Meeting Sue Dvorsky was much less formal, in the sense that I can’t definitively pinpoint a time in which it happened. More so, it was one of those scenarios where proximity brought us to meet rather than an effort from one or the other. By the time of our official meeting, I had figured out the importance of the Dvorsky name in the Iowa political arena and knew that Sue also boasted an outstanding resume. 




At this point, I hope you’re asking yourself, who are these people, and why are they important? 


I believe there are two types of activists in politics. On one hand, you have those who advocate for a candidate and the policies they propose. On the other, you have those who are simply loyal to the party, its establishment, and its well being. I am of the latter and therefore find the Dvorskys intriguing as they both have a wealth of institutional knowledge built by the first-hand experience in Iowa.


Senator Dvorsky served a collective 32 years in the Iowa Legislature (8 in the House, 24 in the Senate). This achievement makes him one of the longest-serving legislators in state history. In those years, he enacted and changed policy, saw legislators coming and going with each election, and held leadership positions within the Senate Democratic Caucus. Before serving at the state level, he served multiple years in county-level politics and on many boards. 


Sue spent 36 years as a Special Education Teacher in Iowa City and has also spent countless hours advocating for candidates (beyond her husband) and the students and families whom she educated. Beyond her advocacy, she has a background with party organization as a National Education Association union member and leader within her school district. In 2008, she was elected to serve as the Vice-Chair of the Iowa Democratic Party and in 2010 and 2012, she was elected to serve as Chair. 


From these short career summaries, which only take the highlights from each, it’s easy to see how it was possible for the Dvorskys to gain so much institutional knowledge throughout their political tenure. They are able to translate their experiences to a deeper understanding of Iowa political events such as the Iowa Caucus. Within my limited memory of the Dvorskys’, together they have endorsed two of the eventual party nominees in the last 10 years: Sen. Barack Obama in 2008 and Secretary Hillary Clinton in 2016. This year, they have both endorsed Sen. Kamala Harris for President. While the Iowa Caucus doesn’t happen for another 4 months, it gives the Dvorskys plenty of time to help her whip up support in Johnson County, a Democratic stronghold, and the state in general. 

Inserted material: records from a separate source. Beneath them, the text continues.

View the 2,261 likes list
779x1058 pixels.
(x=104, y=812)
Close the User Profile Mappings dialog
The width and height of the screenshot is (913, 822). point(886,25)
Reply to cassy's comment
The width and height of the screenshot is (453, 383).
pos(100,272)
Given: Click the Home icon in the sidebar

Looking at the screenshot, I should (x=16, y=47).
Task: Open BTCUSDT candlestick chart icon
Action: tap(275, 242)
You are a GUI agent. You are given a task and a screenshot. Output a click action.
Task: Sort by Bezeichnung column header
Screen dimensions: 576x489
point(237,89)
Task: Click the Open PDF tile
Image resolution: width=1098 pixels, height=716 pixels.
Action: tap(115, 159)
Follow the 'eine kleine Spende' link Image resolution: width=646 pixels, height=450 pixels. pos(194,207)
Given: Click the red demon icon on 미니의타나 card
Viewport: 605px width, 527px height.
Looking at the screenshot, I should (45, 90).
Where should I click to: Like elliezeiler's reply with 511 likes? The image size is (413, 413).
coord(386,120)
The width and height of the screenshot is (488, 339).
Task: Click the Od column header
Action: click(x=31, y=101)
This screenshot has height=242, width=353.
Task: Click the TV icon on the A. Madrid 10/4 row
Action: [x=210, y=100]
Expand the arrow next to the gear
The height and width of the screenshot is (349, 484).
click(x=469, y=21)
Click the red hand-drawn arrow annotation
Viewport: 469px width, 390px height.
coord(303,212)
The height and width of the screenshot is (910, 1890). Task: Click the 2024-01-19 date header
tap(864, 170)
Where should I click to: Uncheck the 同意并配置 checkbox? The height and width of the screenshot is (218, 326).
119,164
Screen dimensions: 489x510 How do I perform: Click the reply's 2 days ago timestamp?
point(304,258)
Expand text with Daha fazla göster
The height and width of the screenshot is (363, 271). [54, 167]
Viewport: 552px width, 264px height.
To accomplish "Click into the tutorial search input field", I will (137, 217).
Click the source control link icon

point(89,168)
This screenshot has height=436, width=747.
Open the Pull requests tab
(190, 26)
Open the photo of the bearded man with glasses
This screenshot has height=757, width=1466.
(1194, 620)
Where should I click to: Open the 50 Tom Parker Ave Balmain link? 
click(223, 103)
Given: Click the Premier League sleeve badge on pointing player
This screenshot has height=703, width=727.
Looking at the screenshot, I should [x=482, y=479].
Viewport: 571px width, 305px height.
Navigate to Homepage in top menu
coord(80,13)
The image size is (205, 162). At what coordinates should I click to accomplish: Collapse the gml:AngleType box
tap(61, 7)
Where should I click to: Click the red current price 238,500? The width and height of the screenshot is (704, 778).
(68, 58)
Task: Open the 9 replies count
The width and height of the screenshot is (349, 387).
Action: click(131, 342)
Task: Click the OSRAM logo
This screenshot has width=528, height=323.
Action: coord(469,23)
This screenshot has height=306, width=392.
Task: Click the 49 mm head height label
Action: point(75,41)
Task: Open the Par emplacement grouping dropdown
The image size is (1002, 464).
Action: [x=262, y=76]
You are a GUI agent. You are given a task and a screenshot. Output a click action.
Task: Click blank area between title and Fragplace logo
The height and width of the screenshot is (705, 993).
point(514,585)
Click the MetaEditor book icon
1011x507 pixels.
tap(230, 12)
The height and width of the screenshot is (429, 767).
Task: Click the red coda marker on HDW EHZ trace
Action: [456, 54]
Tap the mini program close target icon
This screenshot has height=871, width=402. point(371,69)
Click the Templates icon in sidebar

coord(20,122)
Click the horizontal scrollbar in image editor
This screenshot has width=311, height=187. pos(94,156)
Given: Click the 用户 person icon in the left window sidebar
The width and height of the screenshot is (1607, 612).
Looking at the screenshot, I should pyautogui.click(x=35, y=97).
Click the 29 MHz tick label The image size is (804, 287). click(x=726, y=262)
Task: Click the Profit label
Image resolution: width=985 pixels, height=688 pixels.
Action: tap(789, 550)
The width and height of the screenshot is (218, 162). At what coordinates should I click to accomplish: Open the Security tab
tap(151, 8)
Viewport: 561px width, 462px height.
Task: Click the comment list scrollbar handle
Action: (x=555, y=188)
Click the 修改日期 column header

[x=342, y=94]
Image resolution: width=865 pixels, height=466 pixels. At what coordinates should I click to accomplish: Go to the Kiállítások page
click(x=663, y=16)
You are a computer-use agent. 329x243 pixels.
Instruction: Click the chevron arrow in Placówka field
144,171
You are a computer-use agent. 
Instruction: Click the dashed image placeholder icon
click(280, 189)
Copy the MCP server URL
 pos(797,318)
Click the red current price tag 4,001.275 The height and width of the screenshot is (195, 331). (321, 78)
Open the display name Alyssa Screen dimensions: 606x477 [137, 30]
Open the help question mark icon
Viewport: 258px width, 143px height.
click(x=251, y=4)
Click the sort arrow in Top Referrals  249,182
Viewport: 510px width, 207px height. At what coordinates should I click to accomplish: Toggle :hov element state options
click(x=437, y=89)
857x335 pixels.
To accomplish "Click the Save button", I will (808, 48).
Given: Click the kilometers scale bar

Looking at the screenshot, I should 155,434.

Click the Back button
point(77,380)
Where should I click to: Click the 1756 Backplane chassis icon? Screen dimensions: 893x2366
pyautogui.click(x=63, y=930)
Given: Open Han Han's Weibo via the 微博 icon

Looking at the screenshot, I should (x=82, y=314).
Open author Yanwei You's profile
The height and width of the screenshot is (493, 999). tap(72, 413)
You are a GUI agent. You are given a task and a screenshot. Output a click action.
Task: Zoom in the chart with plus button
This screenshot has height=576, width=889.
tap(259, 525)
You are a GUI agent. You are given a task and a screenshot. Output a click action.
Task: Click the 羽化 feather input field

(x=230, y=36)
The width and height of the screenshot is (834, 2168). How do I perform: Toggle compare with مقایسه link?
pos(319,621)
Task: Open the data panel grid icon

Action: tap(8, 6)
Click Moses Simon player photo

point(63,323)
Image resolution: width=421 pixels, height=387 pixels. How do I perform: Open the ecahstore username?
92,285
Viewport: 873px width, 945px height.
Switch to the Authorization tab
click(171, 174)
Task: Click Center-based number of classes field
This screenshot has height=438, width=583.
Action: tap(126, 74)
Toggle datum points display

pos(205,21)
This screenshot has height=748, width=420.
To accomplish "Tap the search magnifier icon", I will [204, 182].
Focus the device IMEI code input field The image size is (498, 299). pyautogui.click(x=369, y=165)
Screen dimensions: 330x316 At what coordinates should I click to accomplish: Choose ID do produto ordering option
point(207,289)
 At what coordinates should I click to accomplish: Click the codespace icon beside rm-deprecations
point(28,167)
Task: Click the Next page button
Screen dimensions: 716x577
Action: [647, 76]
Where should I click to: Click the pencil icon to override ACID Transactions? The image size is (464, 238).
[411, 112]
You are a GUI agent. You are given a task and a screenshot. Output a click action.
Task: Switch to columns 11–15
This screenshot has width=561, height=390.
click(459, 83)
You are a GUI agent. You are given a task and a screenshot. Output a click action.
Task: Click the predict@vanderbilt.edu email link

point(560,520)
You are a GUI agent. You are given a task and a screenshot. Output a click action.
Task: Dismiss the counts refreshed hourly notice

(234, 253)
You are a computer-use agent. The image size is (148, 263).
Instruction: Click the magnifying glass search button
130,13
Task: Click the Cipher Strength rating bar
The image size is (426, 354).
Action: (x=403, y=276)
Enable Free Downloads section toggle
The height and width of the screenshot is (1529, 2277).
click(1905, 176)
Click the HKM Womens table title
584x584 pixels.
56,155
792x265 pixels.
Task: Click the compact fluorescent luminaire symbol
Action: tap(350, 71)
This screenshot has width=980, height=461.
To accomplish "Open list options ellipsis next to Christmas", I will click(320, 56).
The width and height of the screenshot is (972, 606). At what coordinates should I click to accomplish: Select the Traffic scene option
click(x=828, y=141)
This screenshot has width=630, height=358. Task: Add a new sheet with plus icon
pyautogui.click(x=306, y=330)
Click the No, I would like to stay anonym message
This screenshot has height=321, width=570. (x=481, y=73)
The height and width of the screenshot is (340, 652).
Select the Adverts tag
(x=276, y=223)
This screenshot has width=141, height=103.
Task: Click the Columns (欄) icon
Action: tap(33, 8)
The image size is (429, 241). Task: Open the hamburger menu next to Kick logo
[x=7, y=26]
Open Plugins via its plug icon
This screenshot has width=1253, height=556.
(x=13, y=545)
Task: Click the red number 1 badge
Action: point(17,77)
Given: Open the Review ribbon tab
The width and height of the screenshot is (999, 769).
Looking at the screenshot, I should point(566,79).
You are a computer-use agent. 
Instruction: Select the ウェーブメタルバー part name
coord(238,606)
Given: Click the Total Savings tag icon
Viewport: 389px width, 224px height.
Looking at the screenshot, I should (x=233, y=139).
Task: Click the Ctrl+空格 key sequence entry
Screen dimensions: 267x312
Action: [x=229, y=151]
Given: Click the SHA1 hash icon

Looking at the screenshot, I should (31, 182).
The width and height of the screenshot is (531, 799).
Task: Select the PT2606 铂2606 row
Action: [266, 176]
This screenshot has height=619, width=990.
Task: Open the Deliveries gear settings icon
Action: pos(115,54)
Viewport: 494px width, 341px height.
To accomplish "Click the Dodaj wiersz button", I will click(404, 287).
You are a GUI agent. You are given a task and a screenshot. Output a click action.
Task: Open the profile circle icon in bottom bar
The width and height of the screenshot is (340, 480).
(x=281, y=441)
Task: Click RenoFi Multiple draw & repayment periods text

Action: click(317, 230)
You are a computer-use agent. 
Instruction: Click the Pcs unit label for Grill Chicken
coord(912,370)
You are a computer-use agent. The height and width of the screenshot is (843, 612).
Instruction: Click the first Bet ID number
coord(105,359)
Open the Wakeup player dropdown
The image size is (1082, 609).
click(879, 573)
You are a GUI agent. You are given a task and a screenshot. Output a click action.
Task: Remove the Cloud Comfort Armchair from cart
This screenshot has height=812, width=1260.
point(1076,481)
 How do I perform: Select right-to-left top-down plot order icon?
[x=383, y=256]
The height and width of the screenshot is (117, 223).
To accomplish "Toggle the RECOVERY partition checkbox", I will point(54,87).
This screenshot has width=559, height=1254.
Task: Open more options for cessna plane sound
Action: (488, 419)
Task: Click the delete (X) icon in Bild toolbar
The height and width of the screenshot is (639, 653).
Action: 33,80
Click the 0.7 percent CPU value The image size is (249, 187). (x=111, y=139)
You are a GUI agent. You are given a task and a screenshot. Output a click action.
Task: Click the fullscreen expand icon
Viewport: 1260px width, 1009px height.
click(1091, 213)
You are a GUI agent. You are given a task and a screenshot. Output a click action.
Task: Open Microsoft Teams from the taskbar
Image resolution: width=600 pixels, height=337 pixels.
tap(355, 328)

When I sent the couple questions to help better inform me for this blog post, I asked them to explain why youth should participate in politics and what they would say if youth were told participating wasn’t important. Here is what they had to say:


Bob:  “It’s their future. It always matters. So many stories of races won by a handful of votes. [The] 2016 Presidential [election] is the most recent (and most damaging) example. The capacity of Kinnick Stadium [69,250 seats] is the number of voters who led us to where we are now. The stakes are so high this time that it’s not hard to show people the importance.”


Sue: “…[I]t is true that in the living memory of most voters, our politics has never been more tribal. That is discouraging for many voters, not just young ones. But I believe that is part of a plan that includes voter suppression. So it’s important to continue to identify it, and resist.”